Wicked Cyclone at Six Flags New England in Agawam, Massachusetts, is transforming from a traditional wooden coaster formerly known as Cyclone into a steel hybrid that’s faster, steeper and twists riders through three inversions.

“Every year it’s newer, faster, bigger. We need to evolve and stay with the times,” said Jennifer McGrath, a park spokeswoman.

Colossus — the world’s tallest and fastest roller coaster when it opened in 1978 at Six Flags Magic Mountain near Los Angeles — is getting the same treatment, becoming Twisted Colossus.
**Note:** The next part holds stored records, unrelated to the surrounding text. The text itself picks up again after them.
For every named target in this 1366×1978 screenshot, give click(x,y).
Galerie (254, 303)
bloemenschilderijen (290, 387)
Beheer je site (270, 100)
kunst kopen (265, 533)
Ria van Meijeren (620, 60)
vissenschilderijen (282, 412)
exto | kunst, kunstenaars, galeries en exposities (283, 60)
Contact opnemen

The original coaster is one of the more recognizable rides around, featured in more than a dozen TV shows and movies, including “National Lampoon’s Vacation.” But its appeal dwindled as it was dwarfed by the park’s bigger and “badder” steel coasters.

The new steel-hybrid version has over-banked turns and inversions, including one billed as a “Top Gun Stall” where the coaster train slows down while upside down.

“This brings it into the next generation and makes it relevant for years to come,” said Magic Mountain President Bonnie Rabjohn. “It really brings it back in vogue.”

Robb Alvey, who has been on over 1,400 coasters around the world and operates, said the roller coasters that have been turned into new rides were already nearing the end of their life cycle.

“They’re also rides with great history that most people would rather see a new life put into them rather than taking them down,” he said.

Those within the theme park industry expect to see more recycling of roller coasters.

“It gives a park something new to market and talk about in a much cheaper way,” said Dennis Spiegel, a theme-park consultant and president of International Theme Park Services Inc. in Cincinnati. “If you can rehabilitate an existing coaster and give a new experience, then you’re ahead of the cost game.”